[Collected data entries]
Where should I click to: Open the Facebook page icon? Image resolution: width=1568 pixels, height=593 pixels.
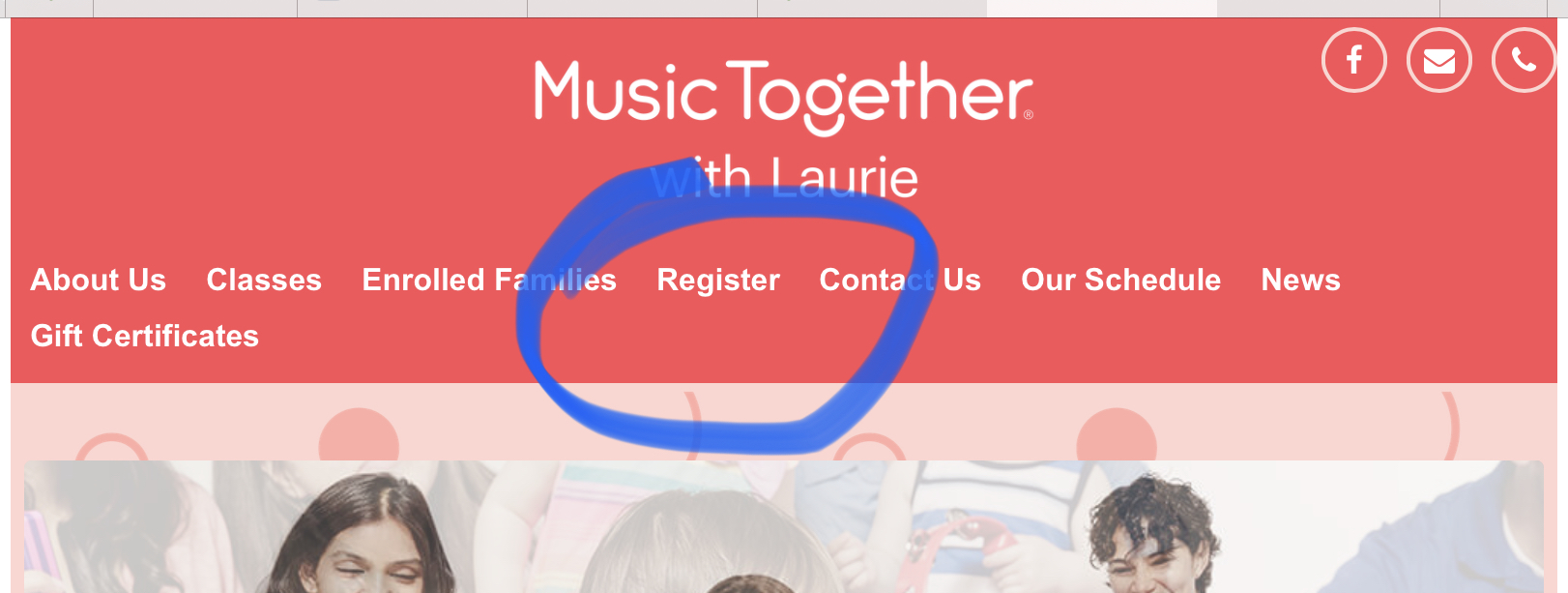pyautogui.click(x=1353, y=60)
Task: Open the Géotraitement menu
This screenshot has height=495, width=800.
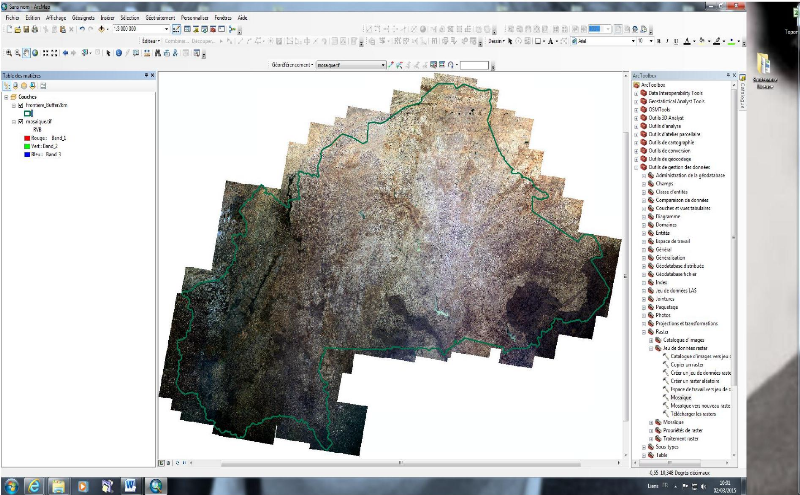Action: [158, 18]
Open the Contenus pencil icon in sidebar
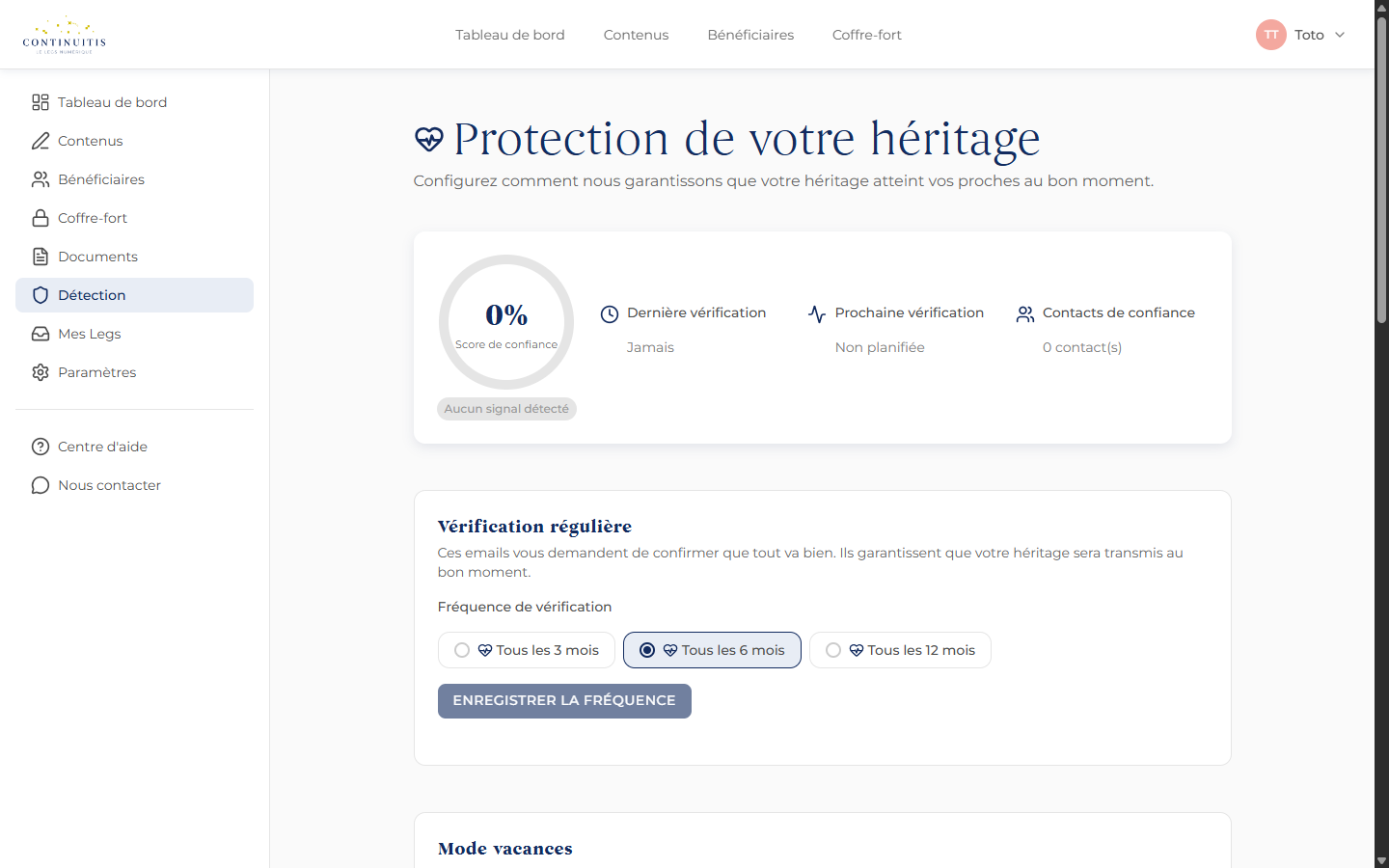Viewport: 1389px width, 868px height. (40, 140)
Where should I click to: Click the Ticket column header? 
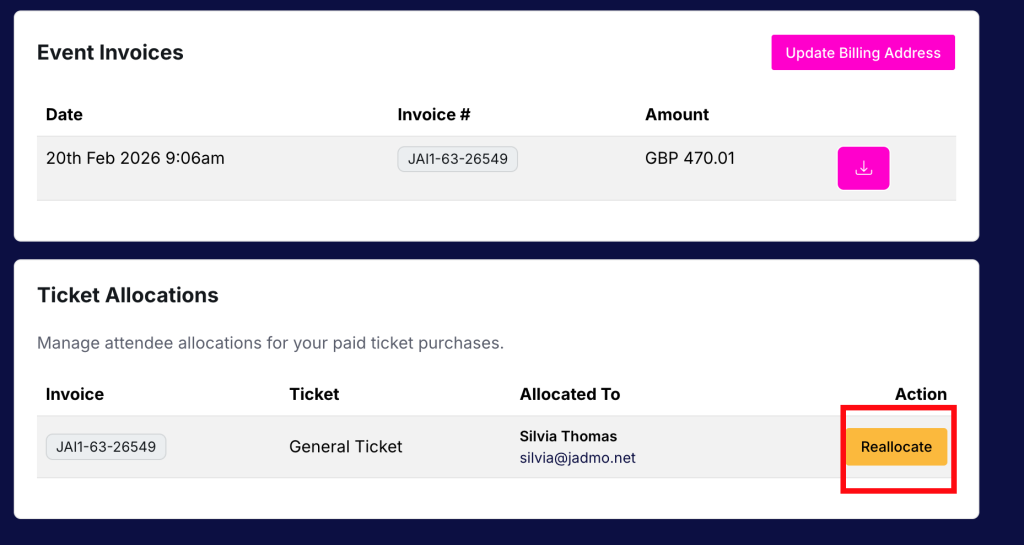[x=314, y=394]
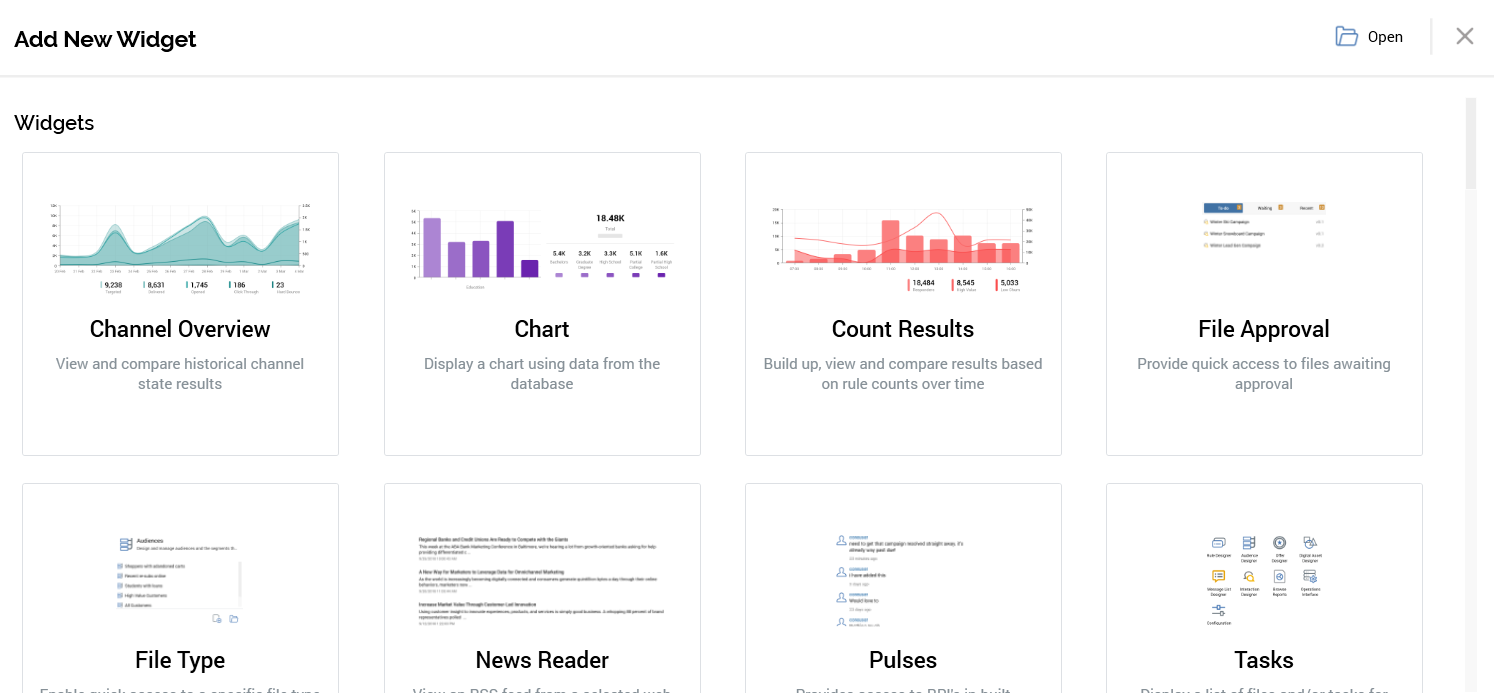Screen dimensions: 1494x698
Task: Click the yellow Message List Designer icon
Action: pos(1218,576)
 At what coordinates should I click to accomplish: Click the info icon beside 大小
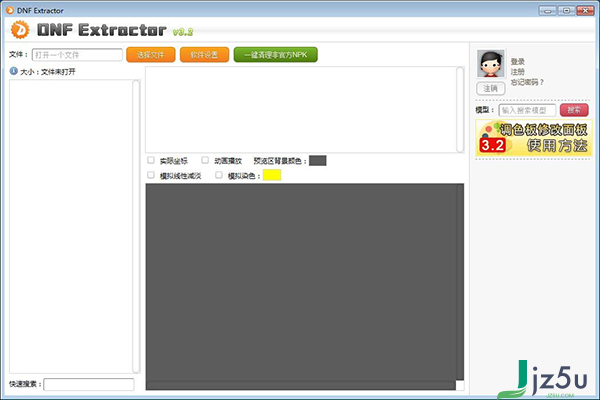pyautogui.click(x=13, y=72)
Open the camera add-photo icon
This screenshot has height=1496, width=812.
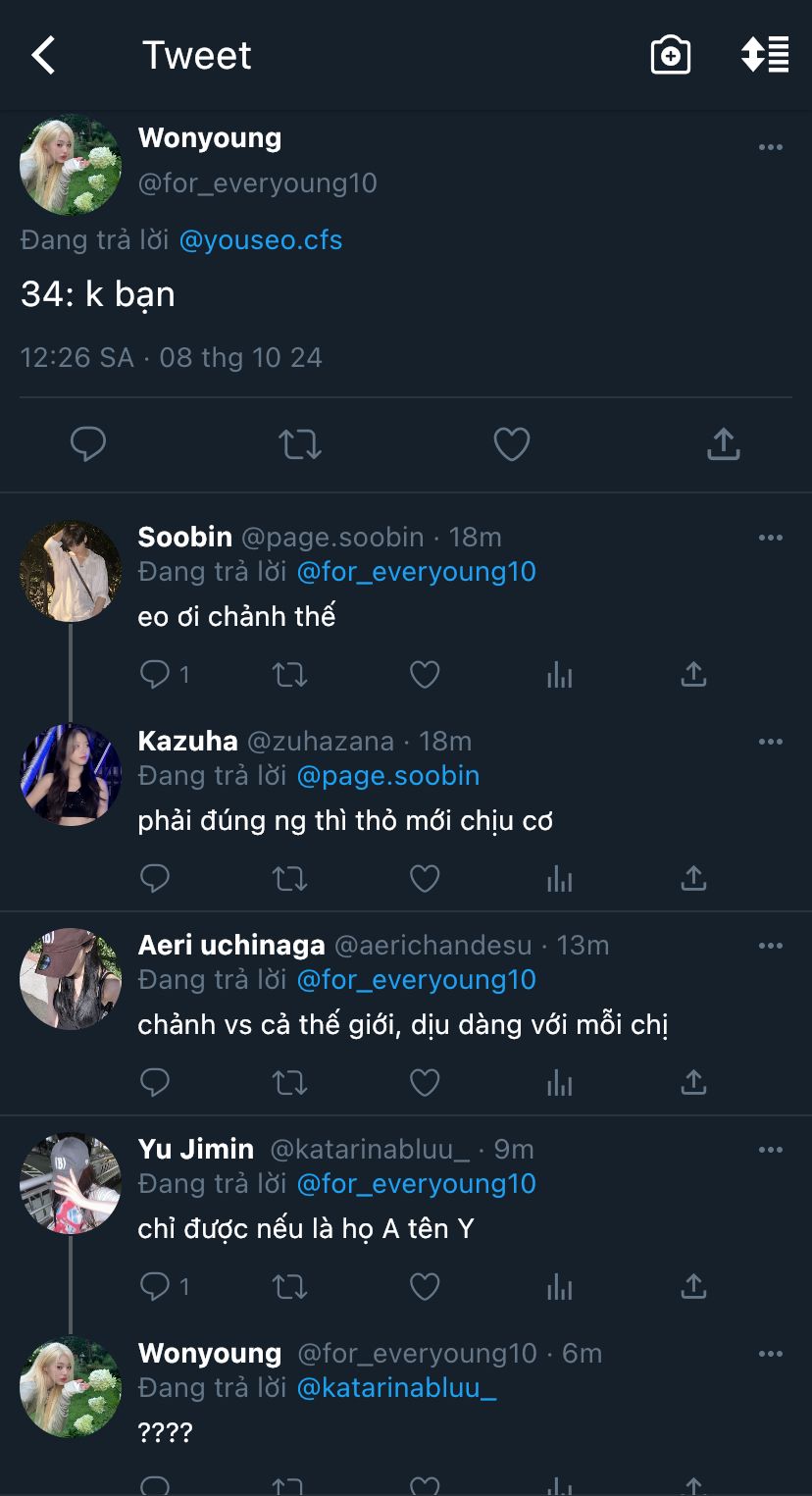(671, 56)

* Exercise instructions *
Copy out all the data without changing anything, and drop the pictures.

* Answer for this exercise *
Where should I click to: Open the Facebook page icon? Image resolution: width=1568 pixels, height=593 pixels.
pyautogui.click(x=1353, y=60)
Task: Open the Géotraitement menu
This screenshot has height=495, width=800.
Action: [158, 18]
Open the Contenus pencil icon in sidebar
Viewport: 1389px width, 868px height. (40, 140)
Where should I click to: Click the Ticket column header? 
[x=314, y=394]
Screen dimensions: 1494x698
Task: Click the yellow Message List Designer icon
Action: pos(1218,576)
 At what coordinates should I click to accomplish: Click the info icon beside 大小
pyautogui.click(x=13, y=72)
Open the camera add-photo icon
This screenshot has height=1496, width=812.
(671, 56)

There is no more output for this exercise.